### INSTRUCTION
Arrange all the records below as a numbered list, one line per item, and leave out the blank lines.

### INFORMATION GIVEN
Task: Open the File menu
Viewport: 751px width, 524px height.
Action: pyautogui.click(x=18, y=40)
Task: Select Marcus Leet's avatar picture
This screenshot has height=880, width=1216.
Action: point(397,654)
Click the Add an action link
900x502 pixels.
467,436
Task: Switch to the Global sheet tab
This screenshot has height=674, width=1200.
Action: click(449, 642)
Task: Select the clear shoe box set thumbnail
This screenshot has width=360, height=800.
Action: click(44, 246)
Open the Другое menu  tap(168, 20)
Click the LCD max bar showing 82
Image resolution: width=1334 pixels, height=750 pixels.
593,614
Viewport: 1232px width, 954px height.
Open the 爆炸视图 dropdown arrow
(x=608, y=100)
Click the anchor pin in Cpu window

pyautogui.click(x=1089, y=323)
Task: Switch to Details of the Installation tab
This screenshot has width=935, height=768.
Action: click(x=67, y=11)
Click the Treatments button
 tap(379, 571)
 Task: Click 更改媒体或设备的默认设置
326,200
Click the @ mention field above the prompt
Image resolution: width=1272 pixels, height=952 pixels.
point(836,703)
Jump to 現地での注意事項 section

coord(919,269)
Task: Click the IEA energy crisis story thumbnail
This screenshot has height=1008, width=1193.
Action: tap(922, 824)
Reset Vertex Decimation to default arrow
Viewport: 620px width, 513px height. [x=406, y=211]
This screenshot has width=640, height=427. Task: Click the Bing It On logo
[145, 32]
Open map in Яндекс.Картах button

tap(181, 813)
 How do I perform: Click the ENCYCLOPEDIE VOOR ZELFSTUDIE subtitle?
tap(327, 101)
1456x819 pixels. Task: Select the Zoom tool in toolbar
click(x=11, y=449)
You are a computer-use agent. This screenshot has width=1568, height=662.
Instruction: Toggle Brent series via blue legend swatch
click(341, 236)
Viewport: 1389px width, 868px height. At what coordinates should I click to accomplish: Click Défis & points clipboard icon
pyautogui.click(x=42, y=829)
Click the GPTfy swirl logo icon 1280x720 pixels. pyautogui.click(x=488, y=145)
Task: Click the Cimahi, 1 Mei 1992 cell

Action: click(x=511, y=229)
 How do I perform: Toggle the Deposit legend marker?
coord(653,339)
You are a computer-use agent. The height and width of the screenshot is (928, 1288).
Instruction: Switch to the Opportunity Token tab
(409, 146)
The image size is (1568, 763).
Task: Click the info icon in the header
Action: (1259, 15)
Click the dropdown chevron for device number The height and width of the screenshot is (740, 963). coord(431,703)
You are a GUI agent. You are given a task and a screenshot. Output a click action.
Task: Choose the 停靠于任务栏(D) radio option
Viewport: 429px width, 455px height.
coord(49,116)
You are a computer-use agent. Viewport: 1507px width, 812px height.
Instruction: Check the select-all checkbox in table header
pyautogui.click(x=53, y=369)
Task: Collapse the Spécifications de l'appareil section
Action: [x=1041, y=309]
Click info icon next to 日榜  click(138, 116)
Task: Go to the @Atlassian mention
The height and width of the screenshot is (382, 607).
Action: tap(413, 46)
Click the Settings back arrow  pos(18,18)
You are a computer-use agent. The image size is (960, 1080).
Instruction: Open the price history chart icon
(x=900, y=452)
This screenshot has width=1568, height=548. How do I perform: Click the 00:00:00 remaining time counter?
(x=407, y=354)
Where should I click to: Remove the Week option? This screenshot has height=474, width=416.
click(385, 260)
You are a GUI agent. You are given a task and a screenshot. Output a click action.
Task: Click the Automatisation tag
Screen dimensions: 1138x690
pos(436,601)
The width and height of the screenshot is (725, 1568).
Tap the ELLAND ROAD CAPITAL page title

### SOLUTION FOR THIS PROBLEM
1. Task: Open the File menu
2. Viewport: 751px width, 524px height.
3. Action: pyautogui.click(x=18, y=40)
4. Task: Select Marcus Leet's avatar picture
5. This screenshot has height=880, width=1216.
6. Action: point(397,654)
7. Click the Add an action link
8. 900x502 pixels.
9. 467,436
10. Task: Switch to the Global sheet tab
11. This screenshot has height=674, width=1200.
12. Action: click(449, 642)
13. Task: Select the clear shoe box set thumbnail
14. This screenshot has width=360, height=800.
15. Action: click(44, 246)
16. Open the Другое menu  tap(168, 20)
17. Click the LCD max bar showing 82
18. Image resolution: width=1334 pixels, height=750 pixels.
19. 593,614
20. Viewport: 1232px width, 954px height.
21. Open the 爆炸视图 dropdown arrow
22. (x=608, y=100)
23. Click the anchor pin in Cpu window
24. pyautogui.click(x=1089, y=323)
25. Task: Switch to Details of the Installation tab
26. This screenshot has width=935, height=768.
27. Action: click(x=67, y=11)
28. Click the Treatments button
29.  tap(379, 571)
30.  Task: Click 更改媒体或设备的默认设置
31. 326,200
32. Click the @ mention field above the prompt
33. Image resolution: width=1272 pixels, height=952 pixels.
34. point(836,703)
35. Jump to 現地での注意事項 section
36. coord(919,269)
37. Task: Click the IEA energy crisis story thumbnail
38. This screenshot has height=1008, width=1193.
39. Action: tap(922, 824)
40. Reset Vertex Decimation to default arrow
41. Viewport: 620px width, 513px height. [x=406, y=211]
42. This screenshot has width=640, height=427. Task: Click the Bing It On logo
43. [145, 32]
44. Open map in Яндекс.Картах button
45. tap(181, 813)
46.  How do I perform: Click the ENCYCLOPEDIE VOOR ZELFSTUDIE subtitle?
47. tap(327, 101)
48. 1456x819 pixels. Task: Select the Zoom tool in toolbar
49. click(x=11, y=449)
50. You are a computer-use agent. This screenshot has width=1568, height=662.
51. Instruction: Toggle Brent series via blue legend swatch
52. click(341, 236)
53. Viewport: 1389px width, 868px height. At what coordinates should I click to accomplish: Click Défis & points clipboard icon
54. pyautogui.click(x=42, y=829)
55. Click the GPTfy swirl logo icon 1280x720 pixels. pyautogui.click(x=488, y=145)
56. Task: Click the Cimahi, 1 Mei 1992 cell
57. Action: click(x=511, y=229)
58.  How do I perform: Toggle the Deposit legend marker?
59. coord(653,339)
60. You are a computer-use agent. The height and width of the screenshot is (928, 1288).
61. Instruction: Switch to the Opportunity Token tab
62. (409, 146)
63. The image size is (1568, 763).
64. Task: Click the info icon in the header
65. Action: (1259, 15)
66. Click the dropdown chevron for device number The height and width of the screenshot is (740, 963). coord(431,703)
67. You are a GUI agent. You are given a task and a screenshot. Output a click action.
68. Task: Choose the 停靠于任务栏(D) radio option
69. Viewport: 429px width, 455px height.
70. coord(49,116)
71. You are a computer-use agent. Viewport: 1507px width, 812px height.
72. Instruction: Check the select-all checkbox in table header
73. pyautogui.click(x=53, y=369)
74. Task: Collapse the Spécifications de l'appareil section
75. Action: [x=1041, y=309]
76. Click info icon next to 日榜  click(138, 116)
77. Task: Go to the @Atlassian mention
78. The height and width of the screenshot is (382, 607).
79. Action: tap(413, 46)
80. Click the Settings back arrow  pos(18,18)
81. You are a computer-use agent. The image size is (960, 1080).
82. Instruction: Open the price history chart icon
83. (x=900, y=452)
84. This screenshot has width=1568, height=548. How do I perform: Click the 00:00:00 remaining time counter?
85. (x=407, y=354)
86. Where should I click to: Remove the Week option? This screenshot has height=474, width=416.
87. click(385, 260)
88. You are a GUI agent. You are given a task and a screenshot. Output a click action.
89. Task: Click the Automatisation tag
90. Screen dimensions: 1138x690
91. pos(436,601)
92. The width and height of the screenshot is (725, 1568).
93. Tap the ELLAND ROAD CAPITAL page title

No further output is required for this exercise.